Copy the lines of the listing below from the line containing "Given: Click the Site Kit Google icon" through the line containing "Action: pos(142,13)", both included, without changing anything.
>> Begin DATA IN THIS EXERCISE
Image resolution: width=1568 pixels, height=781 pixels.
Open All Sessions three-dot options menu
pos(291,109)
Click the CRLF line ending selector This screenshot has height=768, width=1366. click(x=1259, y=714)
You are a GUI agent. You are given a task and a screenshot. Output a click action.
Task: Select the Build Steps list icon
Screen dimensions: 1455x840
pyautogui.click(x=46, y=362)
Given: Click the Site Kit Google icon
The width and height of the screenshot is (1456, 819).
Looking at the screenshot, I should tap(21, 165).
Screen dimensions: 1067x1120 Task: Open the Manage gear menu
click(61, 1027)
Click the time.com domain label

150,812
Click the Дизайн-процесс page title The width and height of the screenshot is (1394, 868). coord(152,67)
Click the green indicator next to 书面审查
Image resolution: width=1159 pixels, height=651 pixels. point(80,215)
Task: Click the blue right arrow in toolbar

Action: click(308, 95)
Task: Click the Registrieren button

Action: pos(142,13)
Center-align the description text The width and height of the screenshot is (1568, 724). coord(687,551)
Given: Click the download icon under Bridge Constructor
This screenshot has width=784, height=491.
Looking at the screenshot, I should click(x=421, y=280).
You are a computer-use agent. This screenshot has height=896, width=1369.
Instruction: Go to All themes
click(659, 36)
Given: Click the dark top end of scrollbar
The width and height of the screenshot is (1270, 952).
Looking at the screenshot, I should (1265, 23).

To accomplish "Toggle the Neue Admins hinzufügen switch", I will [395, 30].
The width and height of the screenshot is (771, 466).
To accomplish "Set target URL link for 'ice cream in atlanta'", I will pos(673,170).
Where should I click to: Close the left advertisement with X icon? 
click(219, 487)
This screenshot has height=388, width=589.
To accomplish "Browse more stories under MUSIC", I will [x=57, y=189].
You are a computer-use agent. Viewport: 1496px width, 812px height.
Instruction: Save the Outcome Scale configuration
>> End DATA IN THIS EXERCISE
* SOLUTION BELOW:
Given: Click the Site Kit Google icon
The width and height of the screenshot is (1456, 819).
Looking at the screenshot, I should tap(21, 165).
Screen dimensions: 1067x1120 Task: Open the Manage gear menu
click(61, 1027)
Click the time.com domain label

150,812
Click the Дизайн-процесс page title The width and height of the screenshot is (1394, 868). coord(152,67)
Click the green indicator next to 书面审查
Image resolution: width=1159 pixels, height=651 pixels. point(80,215)
Task: Click the blue right arrow in toolbar

Action: click(308, 95)
Task: Click the Registrieren button

Action: pos(142,13)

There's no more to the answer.